Some LNG buyers have already signed contracts for future US-based cargos at prices linked to Henry Hub prices. Cheniere Energy's LNG export contract pricing consists of a fixed fee (liquefaction tolling fee) plus 115% of Henry Hub per million British thermal units of LNG. Tolling fees in the Cheniere contracts vary: US$2.25 per million British thermal units ($7.7/MWh) with BG Group signed in 2011; $2.49 per million British thermal units ($8.5/MWh) with Spain's GNF signed in 2012; and $3.00 per million British thermal units ($10.2/MWh) with South Korea's Kogas and Centrica signed in 2013.

Oil parity

Oil parity is the LNG price that would be equal to that of crude oil on a barrel of oil equivalent (BOE) basis. If the LNG price exceeds the price of crude oil in BOE terms, then the situation is called broken oil parity. A coefficient of 0.1724 results in full oil parity. In most cases the price of LNG is less than the price of crude oil in BOE terms. In 2009, in several spot cargo deals especially in East Asia, oil parity approached the full oil parity or even exceeded oil parity. In January 2016, the spot LNG price of $5.461 per million British thermal units ($18.63/MWh) has broken oil parity when the Brent crude price (≤32 US$/bbl) has fallen steeply. By the end of June 2016, LNG price has fallen by nearly 50% below its oil parity price, making it more economical than more-polluting diesel/gas oil in the transport sector.

S-curve

Most of the LNG trade is governed by long-term contracts. Many formulae include an S-curve, where the price formula is different above and below a certain oil price, to dampen the impact of high oil prices on the buyer, and low oil prices on the seller. When the spot LNG price is cheaper than long term oil price indexed contracts, the most profitable LNG end use is to power mobile engines for replacing costly gasoline and diesel consumption.

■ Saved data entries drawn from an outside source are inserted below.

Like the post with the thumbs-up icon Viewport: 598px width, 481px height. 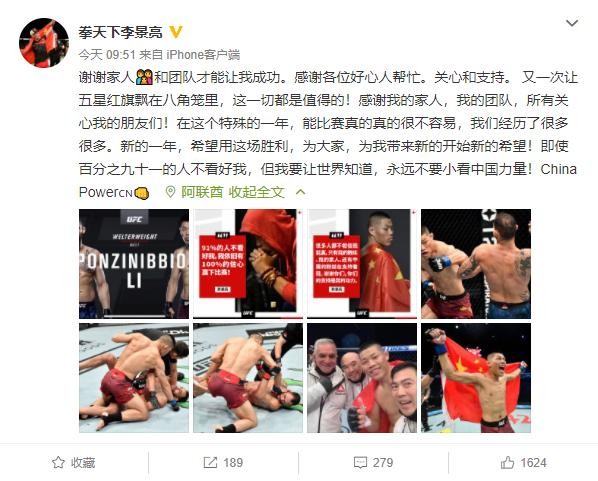click(507, 463)
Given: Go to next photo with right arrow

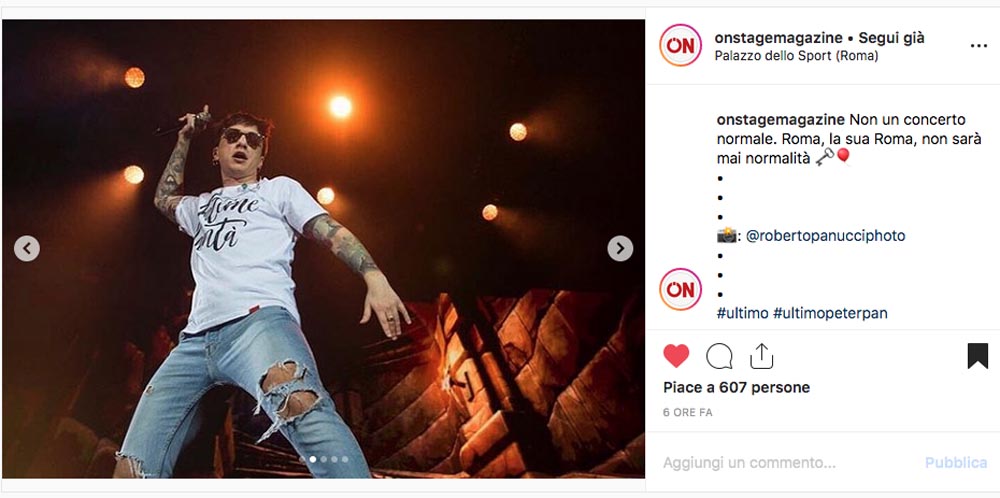Looking at the screenshot, I should pos(620,249).
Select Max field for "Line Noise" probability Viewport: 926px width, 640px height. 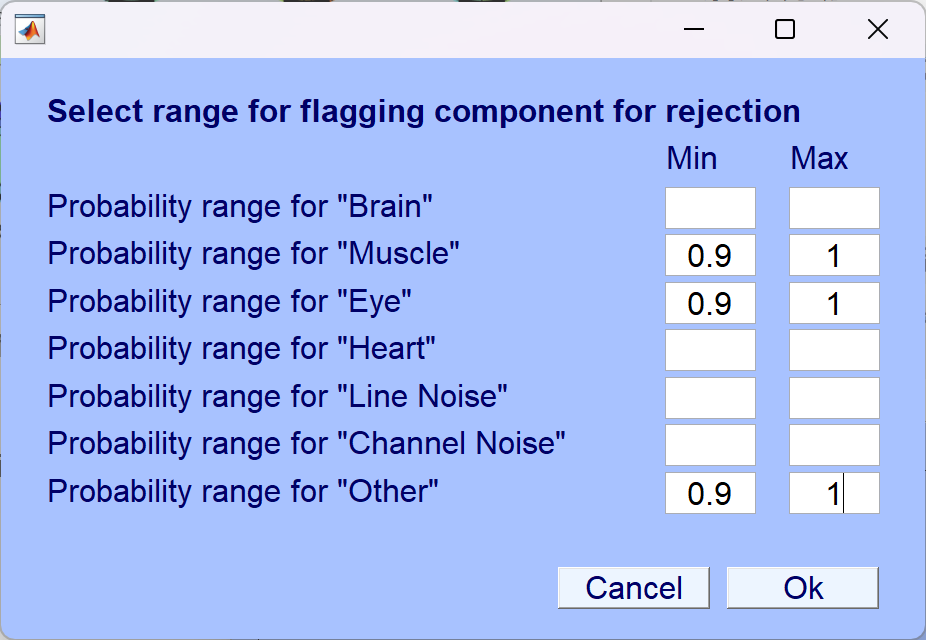click(x=834, y=398)
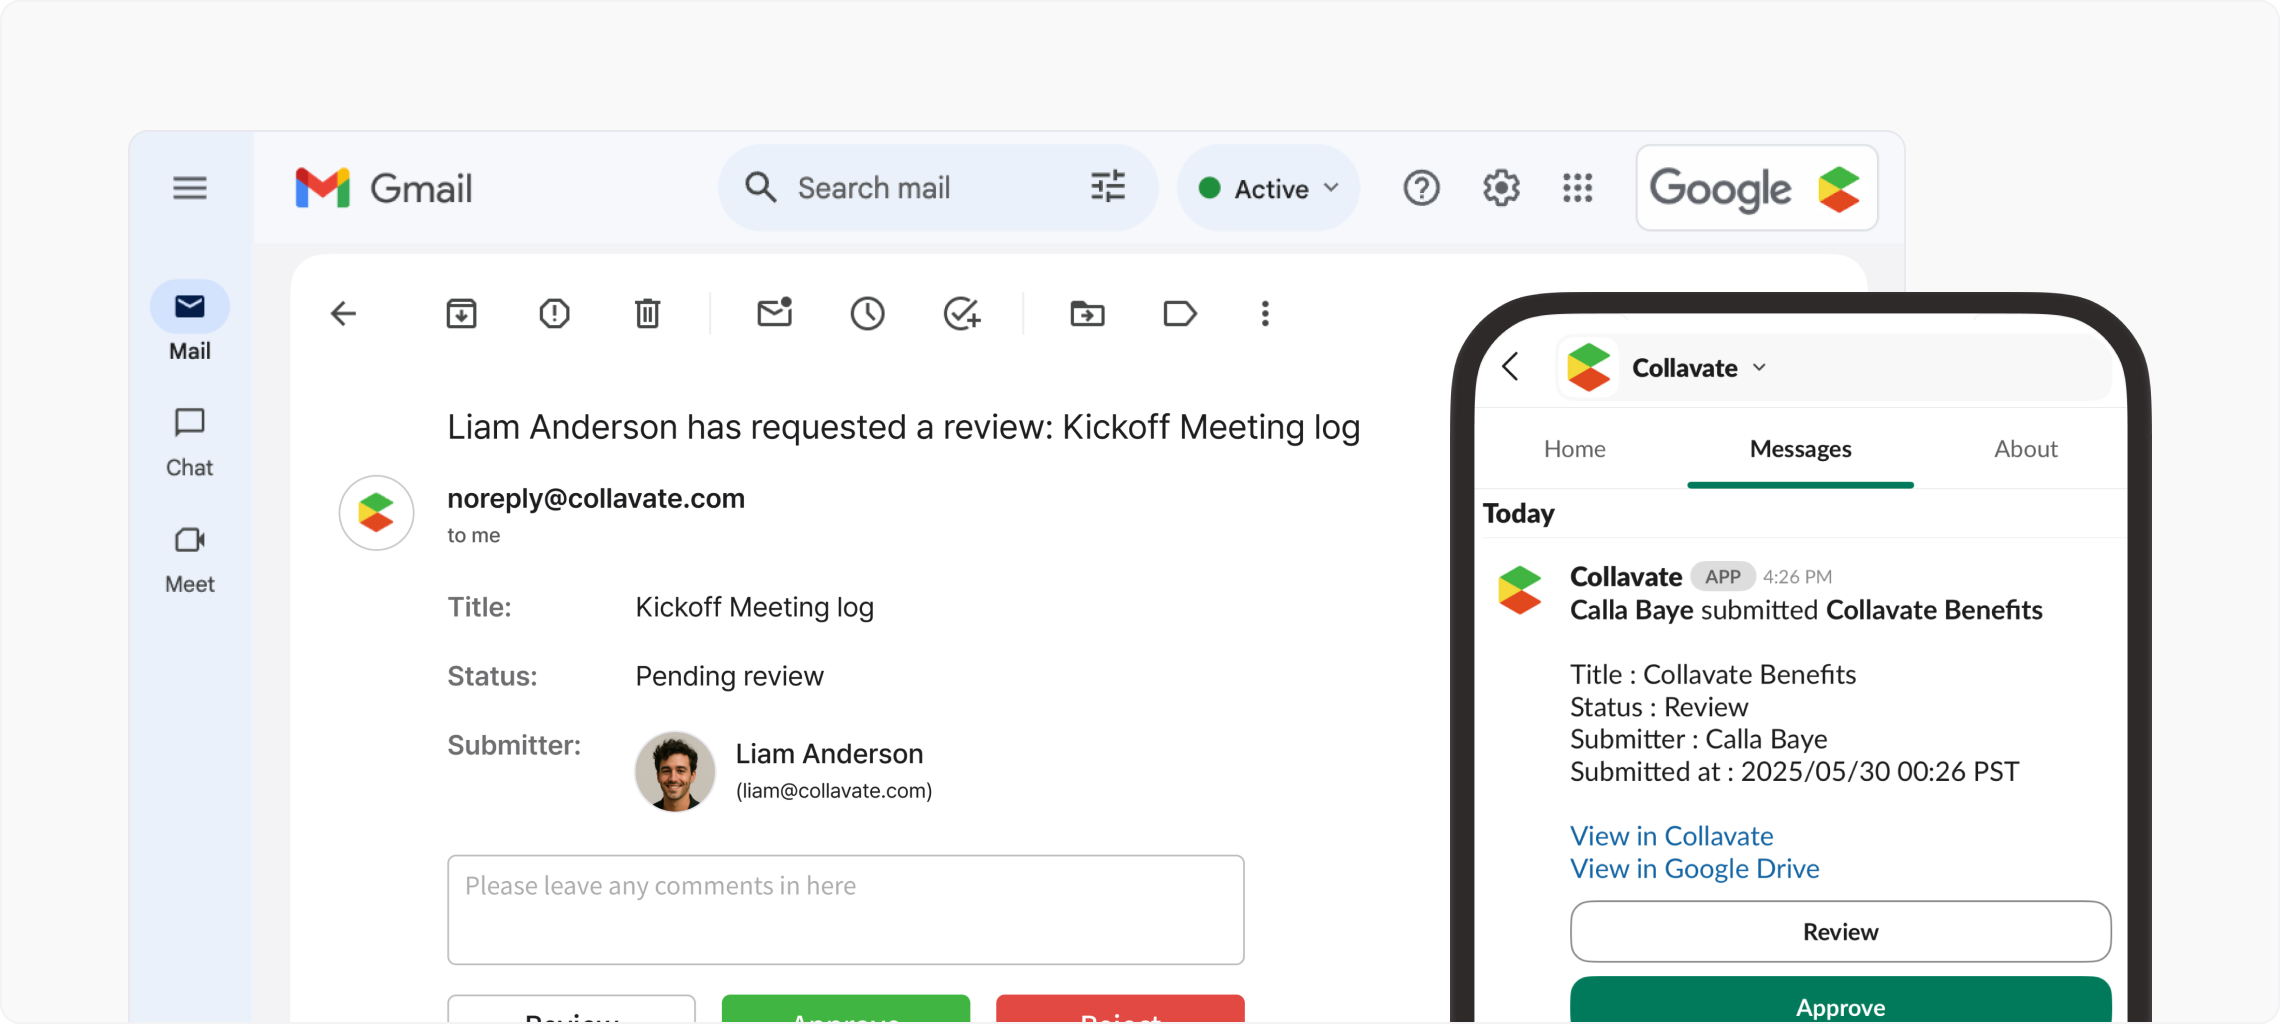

In most of the East Asian LNG contracts, price formula is indexed to a basket of crude imported to Japan called the Japan Crude Cocktail (JCC). In Indonesian LNG contracts, price formula is linked to Indonesian Crude Price (ICP).

In continental Europe, the price formula indexation does not follow the same format, and it varies from contract to contract. Brent crude price (B), heavy fuel oil price (HFO), light fuel oil price (LFO), gas oil price (GO), coal price, electricity price and in some cases, consumer and producer price indexes are the indexation elements of price formulas.

Price review

Usually there exists a clause allowing parties to trigger the price revision or price reopening in LNG SPAs. In some contracts there are two options for triggering a price revision. regular and special. Regular ones are the dates that will be agreed and defined in the LNG SPAs for the purpose of price review.

Quality of LNG

LNG quality is one of the most important issues in the LNG business. Any gas which does not conform to the agreed specifications in the sale and purchase agreement is regarded as "off-specification" (off-spec) or "off-quality" gas or LNG. Quality regulations serve three purposes:

1 – to ensure that the gas distributed is non-corrosive and non-toxic, below the upper limits for H2S, total sulphur, CO2 and Hg content;
2 – to guard against the formation of liquids or hydrates in the networks, through maximum water and hydrocarbon dewpoints;
3 – to allow interchangeability of the gases distributed, via limits on the variation range for parameters affecting combustion: content of inert gases, calorific value, Wobbe index, Soot Index, Incomplete Combustion Factor, Yellow Tip Index, etc.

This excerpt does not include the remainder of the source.